Critique du film A Chiara, de Jonas Carpignano avec Swamy Rotolo, Claudio Rotolo, Grecia Rotolo…
Au cinéma, la mafia italienne a souvent fait l’objet de visions grandiloquentes. On y a vu de jeunes truands aux dents aiguisées, flingue à la ceinture, désireux de croquer dans un gâteau si tentant, et des anciens, boursouflés et taiseux, avec cigares, costumes à rayures et villas luxueuses. Entre les clans, la police et les juges, la violence fait rage, laissant à chaque coin de rue des veuves et des pleurs. Pourtant, derrière les images d’Épinal, la pègre privilégie plutôt la discrétion, monstre tentaculaire qui, insidieusement, s’immisce dans toutes les couches de la société. En somme, une criminalité ordinaire, banale, que filme ici le talentueux Jonas Carpignano. Sans le moindre coup de feu.
Chez lui, en effet, pas de simulation ni de strass. La caméra sur l’épaule, le cinéaste préfère les personnages à l’histoire. Il ne les lâche pas, les cadre au plus près, comme cherchant à abolir toute distance avec les spectateurs. Né il y a 38 ans aux États-Unis, le réalisateur est depuis revenu sur ses terres familiales, symbole d’un attachement de cœur. Et s’il réside aujourd’hui en Sicile, son œuvre s’enracine en Calabre, dans la petite ville de Gioia Tauro, à la pointe de la botte italienne. Deux films témoignent de cette attache : Mediterranea (2015) sur le destin des migrants venus d’Afrique et A Ciambra (2017), sur la communauté rom.
Une fois encore, le cinéaste s’empare d’un sujet sensible qui agite son pays, toujours avec ce souci de véracité et à travers un cinéma pour le coup en équilibre entre fiction et documentaire. Clin d’œil involontaire, il débute A Chiara par une grande cérémonie familiale, comme dans The Godfather, film ô combien emblématique. Là, on y célèbre les 18 ans de Giulia, entourée et aimée par ses sœurs, ses parents et toute une ribambelle de cousin(e)s, aux liens indéfectibles. C’est alors qu’arrive le moment des discours, sur lequel bloque le père. Par timidité, imagine-t-on. Mais la retenue est plus profonde, implique quelque chose de bien plus inquiétant.
L’omerta régit les comportements de la famille… et de la Famille !
Au matin, une voiture explose et le paternel disparaît sans laisser de trace. Une situation qui ne semble pas émouvoir le clan, soudé comme jamais derrière les non-dits.
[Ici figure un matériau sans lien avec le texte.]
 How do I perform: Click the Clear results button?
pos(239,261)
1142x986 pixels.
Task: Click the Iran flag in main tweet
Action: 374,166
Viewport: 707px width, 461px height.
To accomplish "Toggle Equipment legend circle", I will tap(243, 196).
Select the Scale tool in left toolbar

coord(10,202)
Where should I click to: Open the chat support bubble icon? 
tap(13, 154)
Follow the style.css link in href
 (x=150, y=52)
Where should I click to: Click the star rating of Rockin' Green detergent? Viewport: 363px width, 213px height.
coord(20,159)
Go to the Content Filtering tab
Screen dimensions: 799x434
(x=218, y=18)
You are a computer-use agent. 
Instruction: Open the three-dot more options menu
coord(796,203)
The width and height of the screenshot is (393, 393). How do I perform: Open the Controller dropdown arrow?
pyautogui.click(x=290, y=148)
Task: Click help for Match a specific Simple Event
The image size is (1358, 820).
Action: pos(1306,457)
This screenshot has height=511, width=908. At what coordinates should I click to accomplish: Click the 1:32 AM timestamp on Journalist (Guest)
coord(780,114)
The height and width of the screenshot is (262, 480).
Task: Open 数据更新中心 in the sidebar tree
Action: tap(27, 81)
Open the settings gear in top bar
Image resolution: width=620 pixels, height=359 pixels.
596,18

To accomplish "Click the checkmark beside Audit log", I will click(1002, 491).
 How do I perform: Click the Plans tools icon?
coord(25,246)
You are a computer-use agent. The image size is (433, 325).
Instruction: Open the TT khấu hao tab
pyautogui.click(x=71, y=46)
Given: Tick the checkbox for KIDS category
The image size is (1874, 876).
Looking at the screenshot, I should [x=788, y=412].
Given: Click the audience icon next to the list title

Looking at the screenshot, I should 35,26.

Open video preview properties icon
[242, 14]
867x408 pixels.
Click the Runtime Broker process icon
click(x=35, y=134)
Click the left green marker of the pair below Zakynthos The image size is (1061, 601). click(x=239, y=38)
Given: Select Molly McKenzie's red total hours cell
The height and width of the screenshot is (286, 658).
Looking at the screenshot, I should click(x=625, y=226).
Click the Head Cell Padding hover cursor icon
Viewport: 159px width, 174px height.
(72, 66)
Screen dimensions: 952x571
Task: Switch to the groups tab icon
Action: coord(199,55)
Seule Chiara, sa seconde fille, adolescente têtue aux yeux noir charbon, n’accepte pas ce départ soudain, décidant de mener l’enquête pour le retrouver. Jusque-là choyée et occupée à se déhancher sur Aya Nakamura, se moquer des rivales sur Instagram et partir en virée en bord de mer avec ses copines en scooter, elle découvre brutalement une autre vérité, qui va mettre en jeu son propre destin, sa propre vie.
A Chiara, présenté au dernier festival de Cannes et auréolé à celui de Villerupt (où le film a reçu l’Amilcar de la critique), est une œuvre peu commune. D’abord, il y a ce rythme indolent, articulé autour des silences auxquels se heurte la jeune fille. À chaque question qu’elle pose pour avancer dans sa quête, elle reçoit en guise de réponse des regards indisposés ou se voit interrompre par le bruit d’une radio ou d’une machine à café. Une manière de rappeler tout le poids de l’omerta, qui régit ici les comportements. Ceux de la famille… et de la Famille (en l’occurrence la ’Ndrangheta, la mafia locale).
Mieux : Jonas Carpignano a pour lui une vraie signature d’auteur. Ainsi, il habille son film, délicatement, de visions oniriques, de vrombissements qui assoient le suspense, de moments contemplatifs qui glissent parfois vers le fantastique. Une mise en ambiance qui tient à un postulat : l’émancipation, la quête existentielle et morale seraient autant d’énigmes complexes à déchiffrer. Dommage que dans ses élans imagés, il oublie de s’attarder sur le programme italien d’État qui consiste à placer les enfants de mafieux dans des familles d’accueil, essentiel et pourtant à peine évoqué. Mais cela n’enlève en rien au charme et à l’intensité du jeu de la jeune Swamy Rotolo, actrice amatrice entourée ici par sa vraie famille. Toujours essentielle, donc, quoi qu’on en dise.